大和ハウス工業社長 大野直竹

1948年、愛知県生まれ。62歳。71年慶應義塾大学法学部法律学科卒業、同社入社。93年特建事業部長、2000年取締役、02年常務、04年専務、07年副社長。4月より現職。


1.出身高校:私立東海高校
2.座右の書、好きな本:塩野七生『ローマ人の物語』
3.尊敬する歴史上の人物:ユリウス・カエサル
4.座右の銘、好きな言葉:錆付くより擦り切れる方がましだ
5.健康法・ストレス解消法:ジムで週1回のストレッチ

大野直竹は陽気だ。それもそのはず。大和ハウス工業では、ほとんど営業畑を歩いてきた。「住宅営業は厳しい仕事だと聞きます」と水を向けると、「乱暴に鍛えられたかもしれませんね。ただ入社2~3年で何でも任せてもらえる。こんなに面白い会社はないと思いました」という答えが返ってきた。

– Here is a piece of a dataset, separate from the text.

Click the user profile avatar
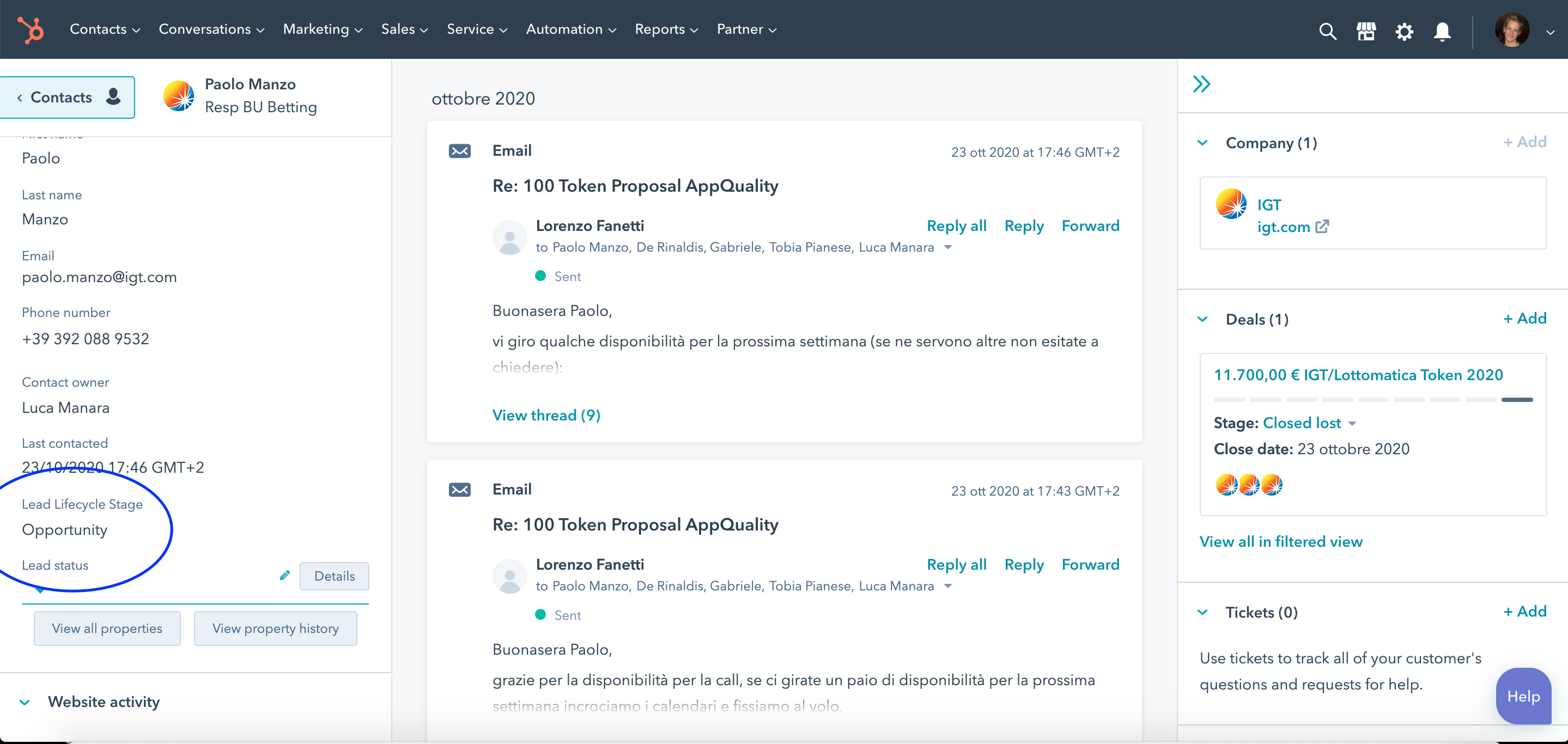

会長の樋口武男、副会長の村上健治のもと、専務や副社長として、7年間、営業本部で仕事をしてきた。目指すトップ像を「自分の長所を生かして、現場の中で判断できる社長になりたい」と描く。同社の支店は全国に80以上あるが、支店長クラスの顔と名前はすべてわかる。性格もある程度は把握している。

営業本部長時代には、「ソリューション型」の会議で現場を支えた。支店の問題は、会議ですべて吐き出させ、その場で解決する。支店だけで対処できない課題ならば、支店に代わり本社の関連部署へ連絡を取り、突破口を開いた。

国内の事業環境は厳しい。年間100万戸台という住宅着工戸数は、もはや帰らぬ夢である。大野自身も82万~83万戸を上限に、次第に減ると見ている。

ただ、同社の収益力は底堅い。2009年、住宅着工戸数が大幅に減少し、同年度にはライバルの積水ハウスが赤字に陥る中でも、黒字を維持してきた。屋台骨を支えたのは「多角化」である。

そのユニークなCMと相まって戸建て住宅のイメージが強いが、賃貸住宅や商業・事業施設などの事業も大きい。賃貸住宅は売り上げの29%、商業・事業施設は合計で27%(11年3月期)を占める。たとえば国道沿いに激増したユニクロの出店攻勢を支えたのも同社だった。

だが、さしもの大和ハウスも、ここ3年の業績はほぼ横ばいで、リーマンショック前には戻っていない。大野の役割は、再び成長軌道に乗せることだ。そのために既存事業のシェア向上、海外事業の加速、新規事業の立ち上げに取り組む。

シェア向上の余地はあると大野はいう。